### What the task asks
Below are some records; output exactly the lines from the line with "Task: Hide the Contours layer visibility" to the line with "The width and", both ends kept, and nothing more.

### Exercise inputs
Content starts

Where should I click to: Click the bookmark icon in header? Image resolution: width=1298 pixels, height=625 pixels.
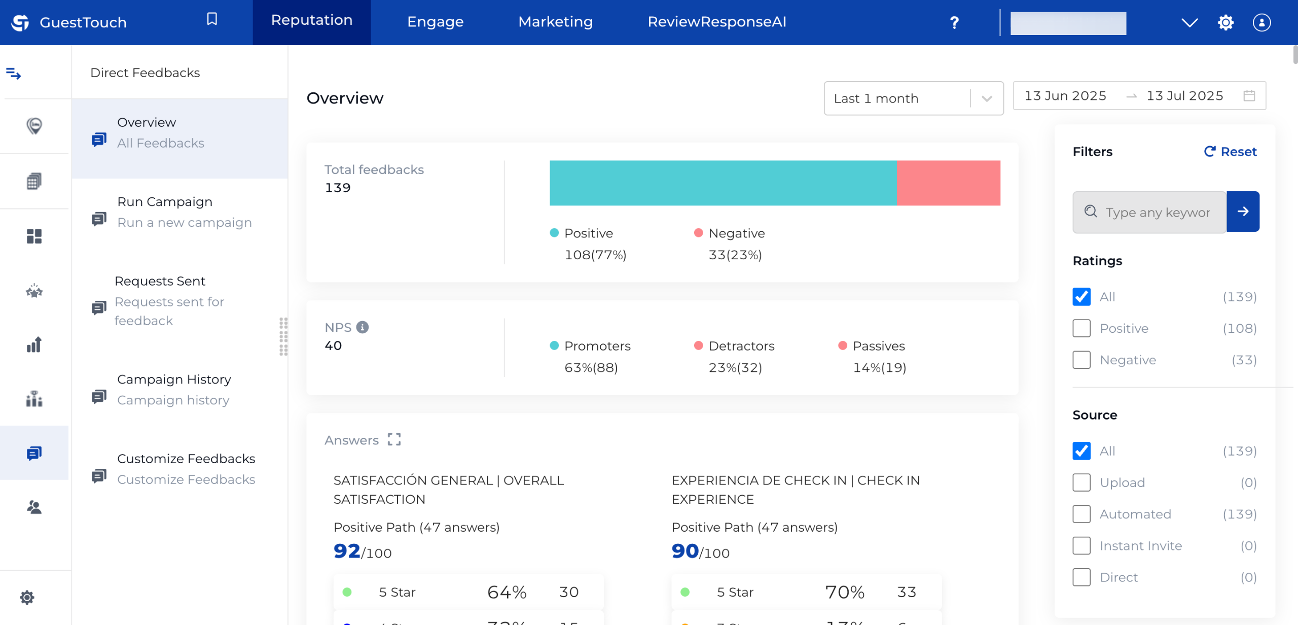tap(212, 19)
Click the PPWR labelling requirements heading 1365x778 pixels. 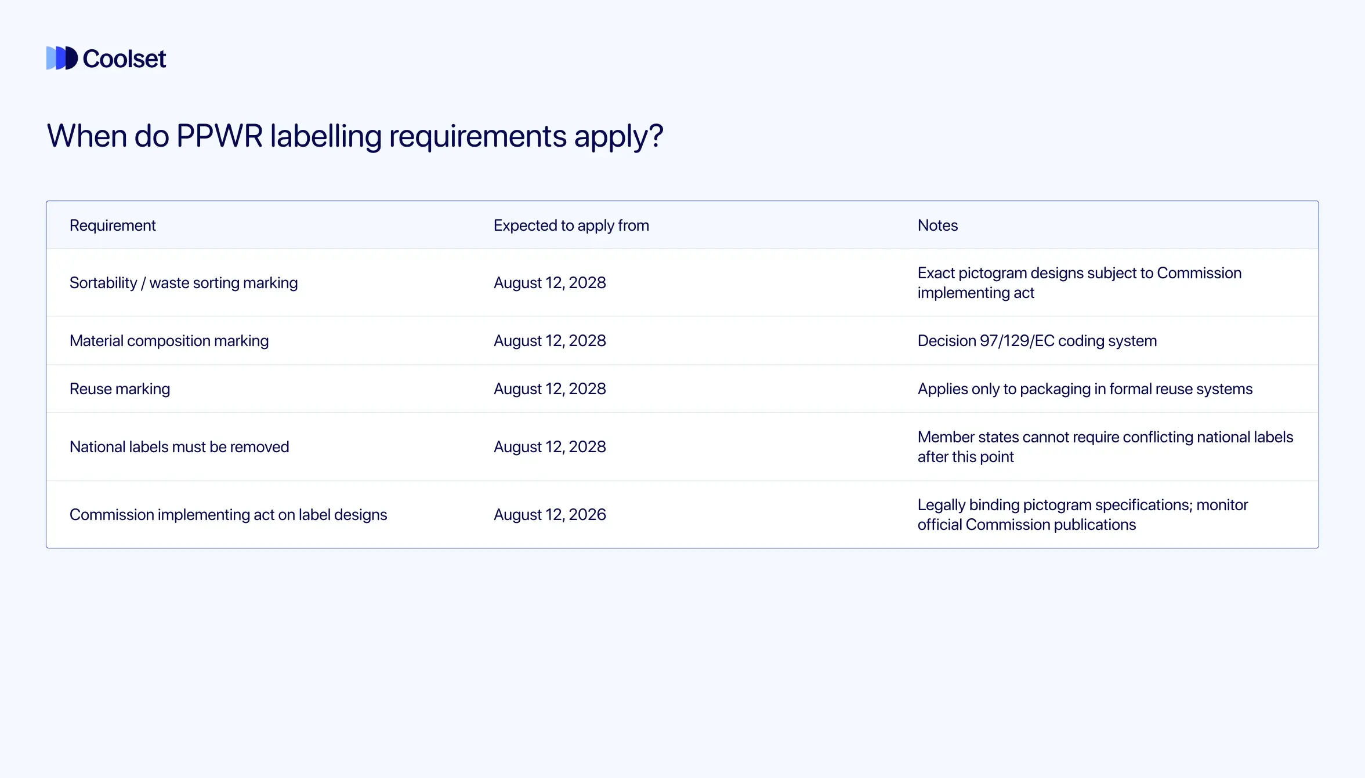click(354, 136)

Content ends
Content starts

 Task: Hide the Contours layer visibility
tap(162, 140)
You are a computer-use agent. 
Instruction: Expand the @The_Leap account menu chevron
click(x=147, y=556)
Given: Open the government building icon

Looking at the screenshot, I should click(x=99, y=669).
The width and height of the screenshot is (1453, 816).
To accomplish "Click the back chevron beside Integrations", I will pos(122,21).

Content ends

### Response area
 Task: Hide the Contours layer visibility
tap(162, 140)
You are a computer-use agent. 
Instruction: Expand the @The_Leap account menu chevron
click(x=147, y=556)
Given: Open the government building icon

Looking at the screenshot, I should click(x=99, y=669).
The width and height of the screenshot is (1453, 816).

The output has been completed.